Sepsis is poorly understood, difficult to identify, and even harder to predict. Consistent stakeholder involvement may be key to identifying precisely where and how a sepsis early warning system could improve the team-based response to the condition.
As an academic critical care physician and clinical informatician, believe me when I say that sepsis is a hard problem to solve. Sepsis is poorly understood, difficult to identify, and even harder to predict. For a routine killer, it is only ever obvious in hindsight. Its complexity has lured researchers and data scientists into developing dozens of advanced sepsis early warning systems.
Unfortunately, these innovators are waging an uphill battle not only against a complex killer, but also against confirmation bias that leads both the media and health care professionals to assume the solutions won’t work.
Sales pitches from vendors across the artificial intelligence (AI) landscape are often peppered with lofty promises but short on robust data to support their claims. Developers are naturally focused on the art and science of sophisticated model-building and tend to have less insight into exactly how such a model could be used to make a difference in the real world.
Anyone who has followed the IBM Watson experiment knows exactly what happens when complex environments, tech solutions, and overpromising collide.
Lessons from the Watson era are, however, easy to overread. As we’ve seen with the failure of “health care takeover” efforts from Amazon, Google, and others, technology companies struggle when they attempt to apply what they know into an entirely new area.
That may be exactly why journalists were quick to latch on to recent reports questioning the efficacy of a sepsis early warning system developed by Epic. It seemed to confirm what they already believe about the utility of AI in advancing health care. But in their eagerness to point to yet another AI failure, they’ve overlooked the limitations of the validation study in question, ignoring several examples of how the system has already been used to improve sepsis-related outcomes.
Validation studies help us understand how a model performs in a vacuum, but they don’t reflect how a tool like a sepsis early warning system helps the care team in real practice. Early warning systems were designed to augment a clinician’s judgment, not replace it, and validation studies may not reflect this well. This differs from observational studies, which measure the model’s impact in real-world use.

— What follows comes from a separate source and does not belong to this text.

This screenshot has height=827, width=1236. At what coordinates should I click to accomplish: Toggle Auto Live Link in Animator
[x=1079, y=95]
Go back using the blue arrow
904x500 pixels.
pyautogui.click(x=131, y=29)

The “solution” to sepsis, as it is with most things in health care, is consistently and efficiently applying what we know works. A whole field of research—implementation science—is built on this very notion. Experienced implementation scientists know that no matter how good a tool might be, process and people are the cornerstones to positive reform.
In our implementation of the Epic sepsis early warning system, we focused on understanding every step and player in the sepsis-response process.
To test the model’s potential early returns, we used a randomized quality improvement cycle. Over a period of 5 months, approximately 600 patients were assigned to 1 of 2 groups who received either standard care for sepsis or had that care augmented by the automated early warning system.
Five months into the study, it became clear that it would be unethical to not use the sepsis early warning system with all emergency department patients. The system was providing pharmacist notifications that shortened time to antibiotic administration and improved patient outcomes, without burdening the care team with excessive notifications.
Consistent stakeholder involvement was key to identifying precisely where and how a sepsis early warning system could improve the team-based response to sepsis. The model was merely the tool that brought the team together in a timely fashion. It is demonstrably the case that AI can be leveraged in a way that positively affects sepsis-related outcomes. But ever so important is the how.
Yasir Tarabichi, MD, MSCR, is the director of Research Informatics at MetroHealth and an assistant professor of medicine at Case Western Reserve University.